▶ **Dataset entries**:

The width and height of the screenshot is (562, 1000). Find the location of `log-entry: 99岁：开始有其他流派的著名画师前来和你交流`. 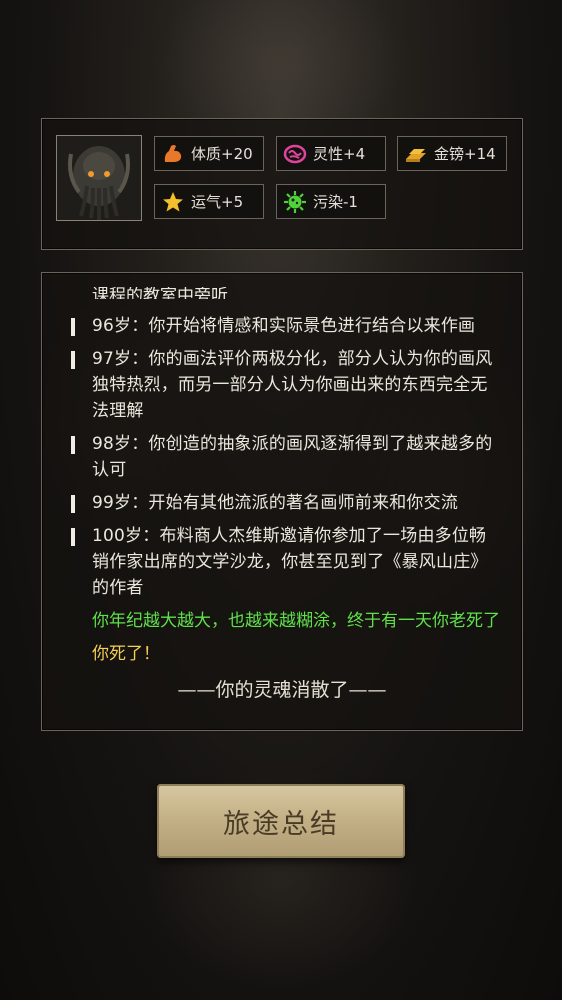

log-entry: 99岁：开始有其他流派的著名画师前来和你交流 is located at coordinates (286, 503).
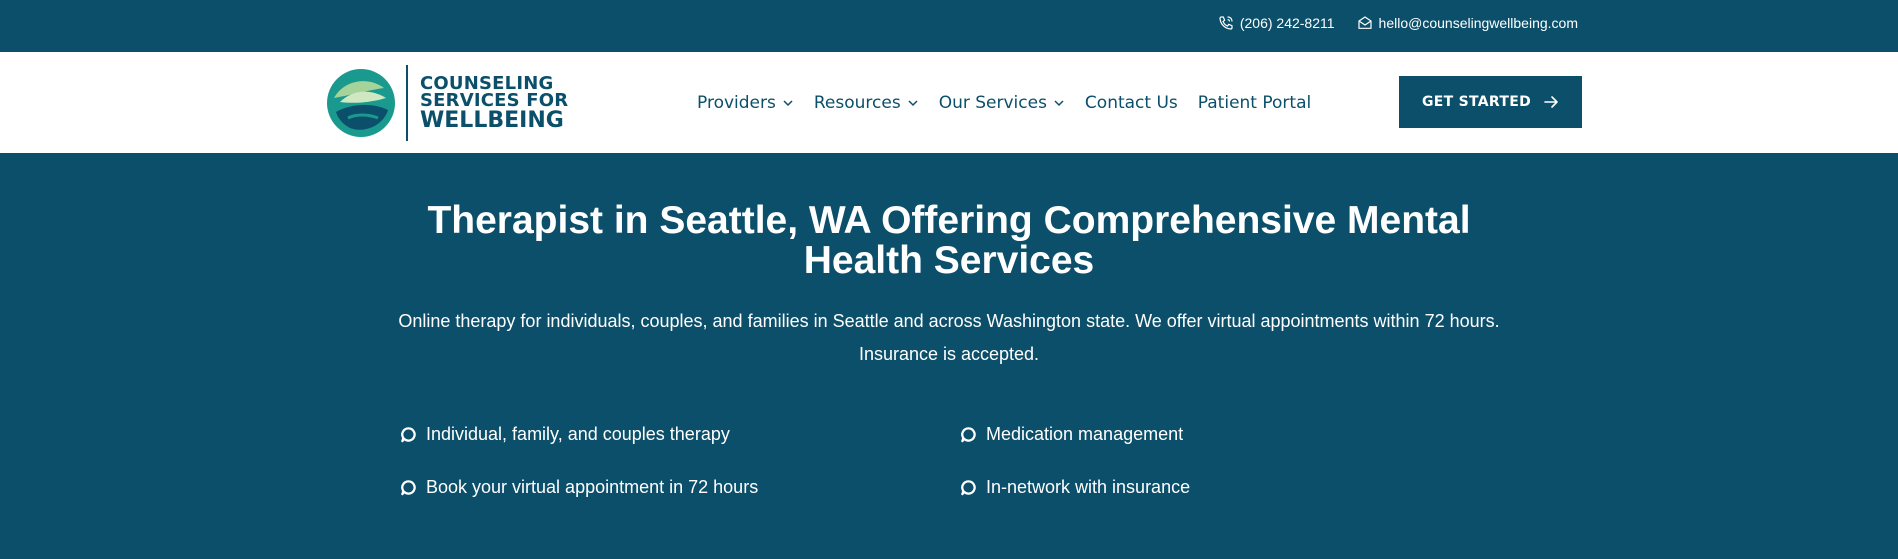  I want to click on nav-item-resources: Resources, so click(866, 103).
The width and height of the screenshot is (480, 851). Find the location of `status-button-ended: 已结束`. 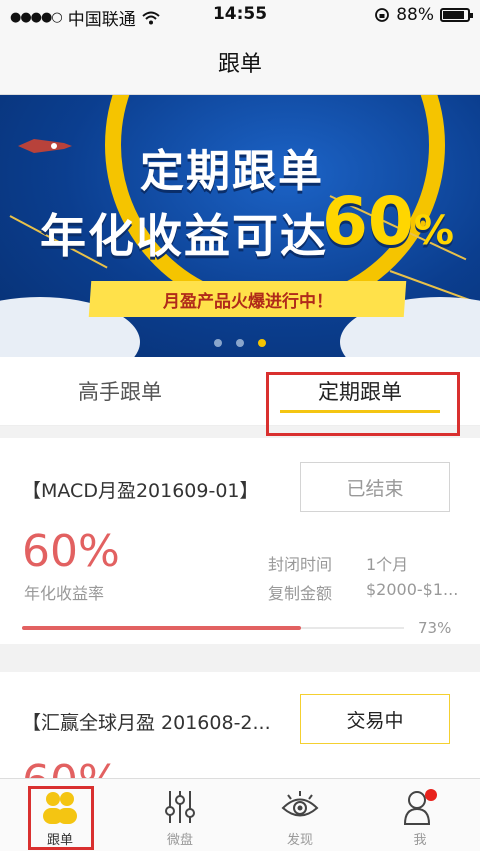

status-button-ended: 已结束 is located at coordinates (375, 487).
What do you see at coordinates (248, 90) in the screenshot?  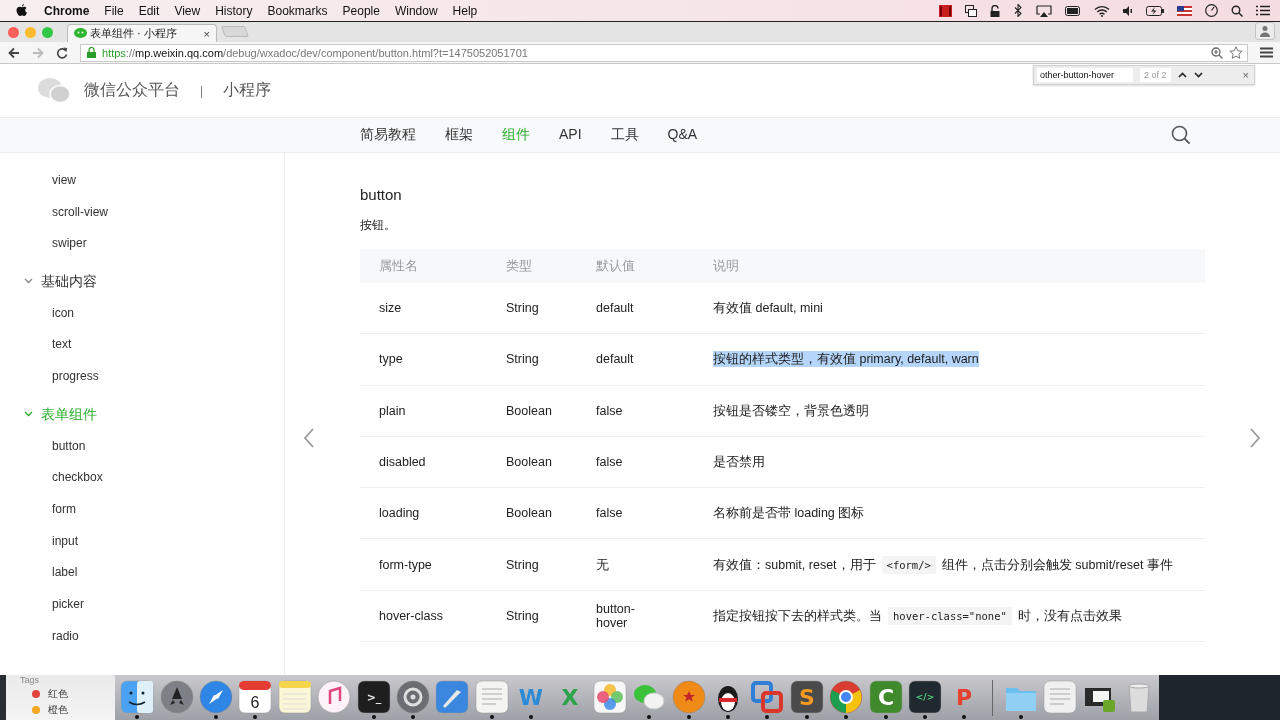 I see `site-product: 小程序` at bounding box center [248, 90].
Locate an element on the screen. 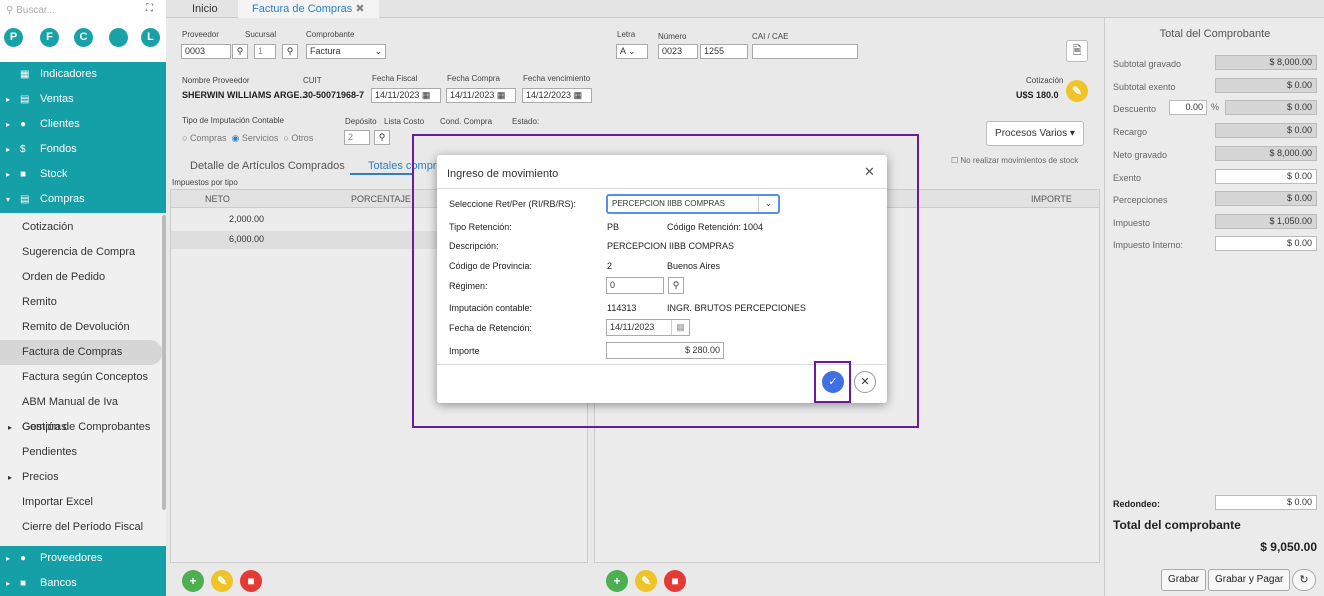 This screenshot has height=596, width=1324. delete-percepcion-button: ■ is located at coordinates (675, 581).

▶ **EXERCISE BRIEF**: Starting at the first row and continuing through the line containing "log-entry: 99岁：开始有其他流派的著名画师前来和你交流 is", rewrite those lines with "screenshot" replaced by "image" and everything else unchanged. Omit the pictures from your answer.

▶ **EXPECTED OUTPUT**:
The width and height of the image is (562, 1000). Find the location of `log-entry: 99岁：开始有其他流派的著名画师前来和你交流`. 

log-entry: 99岁：开始有其他流派的著名画师前来和你交流 is located at coordinates (286, 503).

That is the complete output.